> [What you have to do]
Line by line, transcribe the material shown below exactly.

□ □ □ □ □ □ □

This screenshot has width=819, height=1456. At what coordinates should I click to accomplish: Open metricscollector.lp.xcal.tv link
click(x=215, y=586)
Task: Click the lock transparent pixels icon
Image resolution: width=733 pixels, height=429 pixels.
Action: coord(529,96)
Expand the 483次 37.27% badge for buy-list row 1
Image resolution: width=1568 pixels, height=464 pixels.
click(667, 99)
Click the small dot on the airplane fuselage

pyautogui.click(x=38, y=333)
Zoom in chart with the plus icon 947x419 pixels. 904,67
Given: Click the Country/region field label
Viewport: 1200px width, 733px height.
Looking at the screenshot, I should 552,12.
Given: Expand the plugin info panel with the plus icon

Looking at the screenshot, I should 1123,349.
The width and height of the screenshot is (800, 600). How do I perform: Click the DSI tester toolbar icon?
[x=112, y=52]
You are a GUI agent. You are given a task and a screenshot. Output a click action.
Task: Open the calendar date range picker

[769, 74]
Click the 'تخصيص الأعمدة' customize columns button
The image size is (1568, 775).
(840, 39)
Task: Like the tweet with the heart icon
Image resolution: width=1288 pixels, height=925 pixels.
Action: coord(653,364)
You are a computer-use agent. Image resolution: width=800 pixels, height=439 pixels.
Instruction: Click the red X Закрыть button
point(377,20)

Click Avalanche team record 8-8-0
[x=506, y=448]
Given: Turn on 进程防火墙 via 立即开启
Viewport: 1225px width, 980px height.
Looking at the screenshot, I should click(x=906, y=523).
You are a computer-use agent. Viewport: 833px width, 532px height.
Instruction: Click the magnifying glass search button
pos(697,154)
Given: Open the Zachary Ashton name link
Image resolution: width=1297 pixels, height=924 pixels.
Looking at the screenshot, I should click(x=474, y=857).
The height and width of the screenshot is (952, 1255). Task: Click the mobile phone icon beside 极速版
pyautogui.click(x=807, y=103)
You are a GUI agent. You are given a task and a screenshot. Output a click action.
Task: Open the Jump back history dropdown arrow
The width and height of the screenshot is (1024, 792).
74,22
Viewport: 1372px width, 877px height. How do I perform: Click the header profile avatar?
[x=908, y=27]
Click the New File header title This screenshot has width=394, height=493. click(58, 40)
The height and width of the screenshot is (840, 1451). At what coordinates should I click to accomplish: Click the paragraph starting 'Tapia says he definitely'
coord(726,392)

□ □ □ □ □ □ □

> [Solution below]
This screenshot has width=819, height=1456. At what coordinates should I click to accomplish: Open metricscollector.lp.xcal.tv link
click(x=215, y=586)
Task: Click the lock transparent pixels icon
Image resolution: width=733 pixels, height=429 pixels.
Action: coord(529,96)
Expand the 483次 37.27% badge for buy-list row 1
Image resolution: width=1568 pixels, height=464 pixels.
click(667, 99)
Click the small dot on the airplane fuselage

pyautogui.click(x=38, y=333)
Zoom in chart with the plus icon 947x419 pixels. 904,67
Given: Click the Country/region field label
Viewport: 1200px width, 733px height.
Looking at the screenshot, I should 552,12.
Given: Expand the plugin info panel with the plus icon

Looking at the screenshot, I should 1123,349.
The width and height of the screenshot is (800, 600). How do I perform: Click the DSI tester toolbar icon?
[x=112, y=52]
You are a GUI agent. You are given a task and a screenshot. Output a click action.
Task: Open the calendar date range picker

[769, 74]
Click the 'تخصيص الأعمدة' customize columns button
The image size is (1568, 775).
(840, 39)
Task: Like the tweet with the heart icon
Image resolution: width=1288 pixels, height=925 pixels.
Action: coord(653,364)
You are a computer-use agent. Image resolution: width=800 pixels, height=439 pixels.
Instruction: Click the red X Закрыть button
point(377,20)

Click Avalanche team record 8-8-0
[x=506, y=448]
Given: Turn on 进程防火墙 via 立即开启
Viewport: 1225px width, 980px height.
Looking at the screenshot, I should click(x=906, y=523).
You are a computer-use agent. Viewport: 833px width, 532px height.
Instruction: Click the magnifying glass search button
pos(697,154)
Given: Open the Zachary Ashton name link
Image resolution: width=1297 pixels, height=924 pixels.
Looking at the screenshot, I should click(x=474, y=857).
The height and width of the screenshot is (952, 1255). Task: Click the mobile phone icon beside 极速版
pyautogui.click(x=807, y=103)
You are a GUI agent. You are given a task and a screenshot. Output a click action.
Task: Open the Jump back history dropdown arrow
The width and height of the screenshot is (1024, 792).
74,22
Viewport: 1372px width, 877px height. How do I perform: Click the header profile avatar?
[x=908, y=27]
Click the New File header title This screenshot has width=394, height=493. click(58, 40)
The height and width of the screenshot is (840, 1451). At what coordinates should I click to accomplish: Click the paragraph starting 'Tapia says he definitely'
coord(726,392)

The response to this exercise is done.